(Given text):
Rimsha Masih, said to have Down Syndrome, was accused in August of burning pages of the Noorani Qaida, an Islamic booklet used by people learning basic Arabic and the Qur’an.

The girl’s birthdate is uncertain and a medical board reported that she has a physical age of about 14, but that her learning difficulties mean that her mental age is well below that.

Speaking from Pakistan, Bishop Sebastian Shaw of Lahore Archdiocese told Catholic charity Aid to the Church in Need that the decision by the court in Islamabad was a breakthrough for justice, not just for Christians but for the whole country.

Bishop Shaw, who heads Pakistan’s largest diocese, said: “It is very, very good news for us that that this girl, a minor, got real justice.

“It is also good for Pakistan – the whole of Pakistan – as it shows that there is justice, that where there are good people then justice can prevail.”

All charges against Rimsha were dismissed by chief justice Iqbal Hameed-ur Rehman today.

(Extracted records):
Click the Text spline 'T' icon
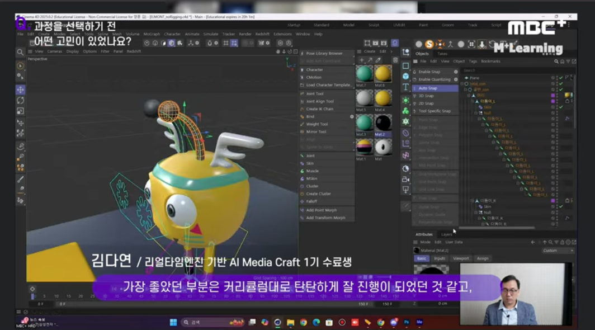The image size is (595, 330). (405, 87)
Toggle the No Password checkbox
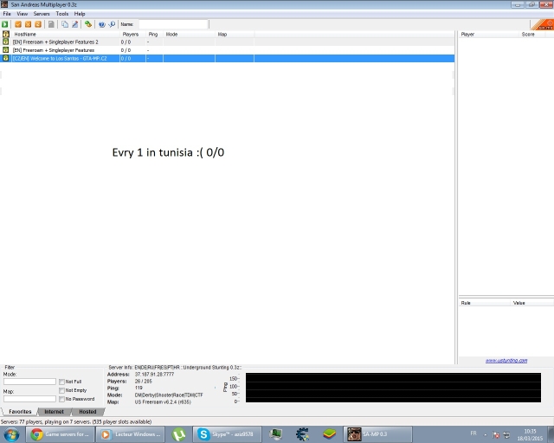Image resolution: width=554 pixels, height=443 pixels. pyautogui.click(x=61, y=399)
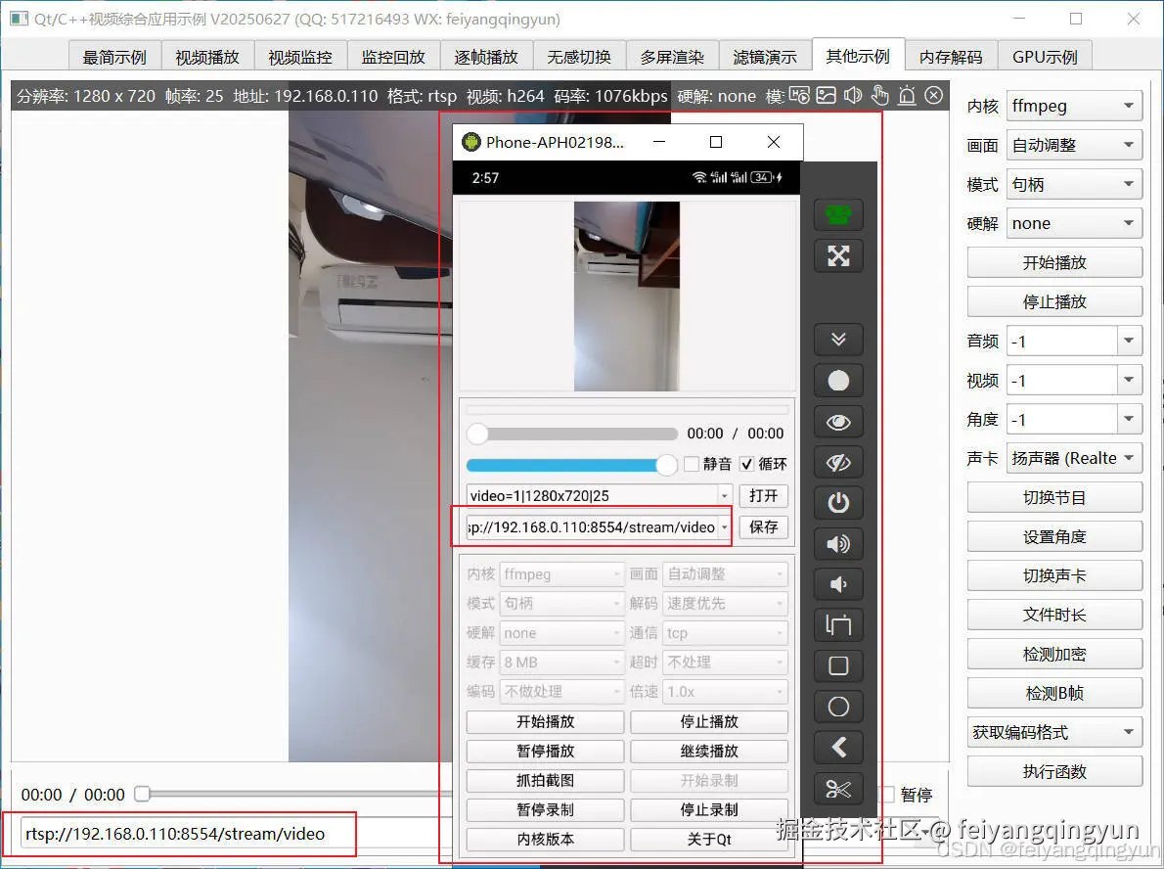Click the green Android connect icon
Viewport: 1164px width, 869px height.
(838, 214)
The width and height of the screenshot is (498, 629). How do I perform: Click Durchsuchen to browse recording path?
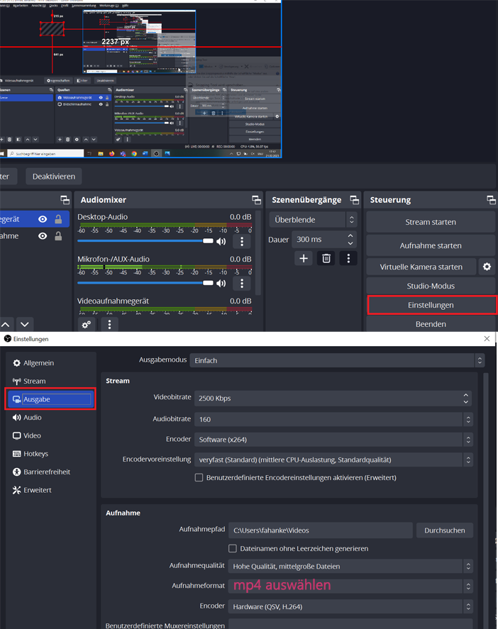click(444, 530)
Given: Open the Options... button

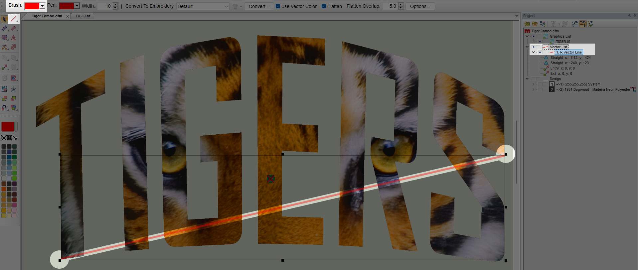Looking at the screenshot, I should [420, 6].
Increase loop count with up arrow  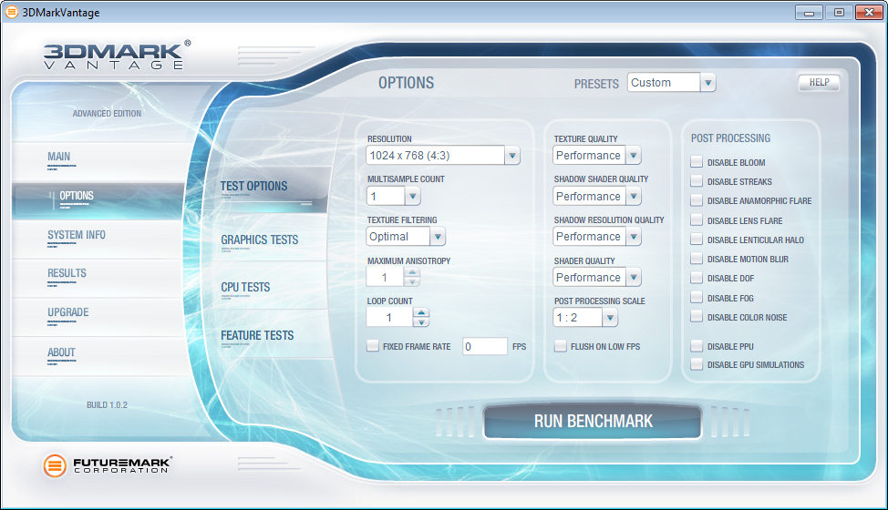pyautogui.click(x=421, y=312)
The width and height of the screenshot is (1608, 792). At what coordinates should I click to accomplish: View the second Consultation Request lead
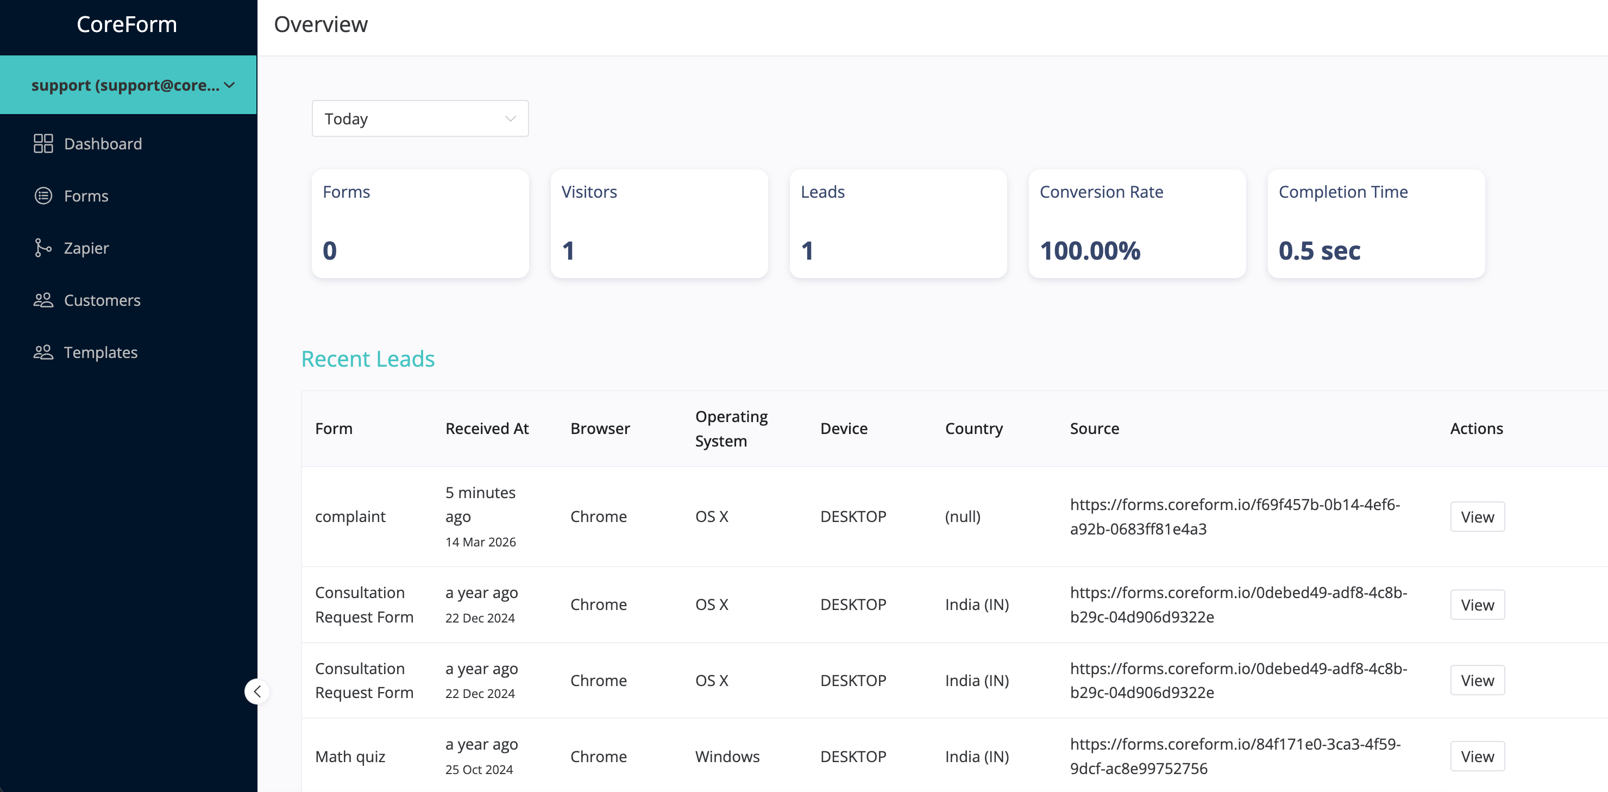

(Parts of the exercise):
(1) In the text about Rimsha Masih, what is the Noorani Qaida?
(2) Write out the Rimsha Masih text between "The girl’s birthdate" and "got real justice.", inclusive, switching "girl" to "child".
(3) Proceed with the article on the Rimsha Masih case, picking up after its final sentence.

(Numbered responses):
(1) It is an Islamic booklet used by people learning basic Arabic and the Qur’an.

(2)
The child’s birthdate is uncertain and a medical board reported that she has a physical age of about 14, but that her learning difficulties mean that her mental age is well below that.

Speaking from Pakistan, Bishop Sebastian Shaw of Lahore Archdiocese told Catholic charity Aid to the Church in Need that the decision by the court in Islamabad was a breakthrough for justice, not just for Christians but for the whole country.

Bishop Shaw, who heads Pakistan’s largest diocese, said: “It is very, very good news for us that that this child, a minor, got real justice.

(3)
There has been no response from Rimsha or her family, who have been in hiding since the girl was granted bail Sept. 7. 

Imam Khalid Jadoon now faces a charge of making a false accusation, after witnesses came forward claiming that he planted the evidence.

Intentional desecration of Qur’anic texts carries a sentence of life imprisonment according to Section 295B of the Pakistan Penal Code – which are part of the country’s notorious blasphemy laws. The laws have been criticized internationally because it is widely believed that they are often used as a way to take revenge; false accusations are leveled by those with personal vendettas.